— start of Document section —

Which in the situation of SE you cannot throw anything to move yourself back to your ship because you ran out of hydrogen so its not needed to add the function to rotate your body. Plus you are in a space suit. have you seen astronauts move around in those things. they are as slow as a sloth
Someone gives the Fella a medal
Well, strictly speaking if you're in free fall and there's no athmosphere then you can't make yourself spin unless you can apply force to something external. Something else must spin the other way. Conservation of angular momentum and all that.
Though, you could take out some item from your personal inventory and spin that which would then make you spin the opposite direction effectively turning you and the object into a reaction wheel like system.
Not that this has much connection to SE physics, of course... :-)
Gyro-Boots!
Someone Premote this guy
Hmm... or maybe just improve wheel physics? Anyone done as a kid that cool experiment where you sit in a chair that can rotate with a spinning bicycle wheel in your lap and then flip the wheel? :-)

— end of Document section —
— start of Record list —

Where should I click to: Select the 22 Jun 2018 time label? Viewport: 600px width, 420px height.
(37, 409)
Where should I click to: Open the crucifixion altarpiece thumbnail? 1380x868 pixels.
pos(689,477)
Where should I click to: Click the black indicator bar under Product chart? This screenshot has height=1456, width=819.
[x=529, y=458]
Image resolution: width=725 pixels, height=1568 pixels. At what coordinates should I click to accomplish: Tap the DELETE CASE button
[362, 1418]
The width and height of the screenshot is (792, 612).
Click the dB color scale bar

— end of Record list —

• Exercise tasks:
A. From the forum thread about spinning in free fall, extract the stretch from "Though, you could" through "wheel like system.".
B. Translate this sentence from the forum thread about spinning in free fall into Spanish: "Something else must spin the other way."
C. Answer these questions using the forum thread about spinning in free fall:
(i) What has run out in the first post, so that you cannot move yourself back to your ship?
(ii) Spinning an item from your personal inventory would turn you and the object into what kind of system?
(iii) In the experiment described at the end, what is in your lap while you sit in a rotating chair?

• Solutions to the tasks:
A.
Though, you could take out some item from your personal inventory and spin that which would then make you spin the opposite direction effectively turning you and the object into a reaction wheel like system.

B. Otra cosa debe girar en sentido contrario.

C.
(i) Hydrogen.
(ii) A reaction wheel like system.
(iii) A spinning bicycle wheel.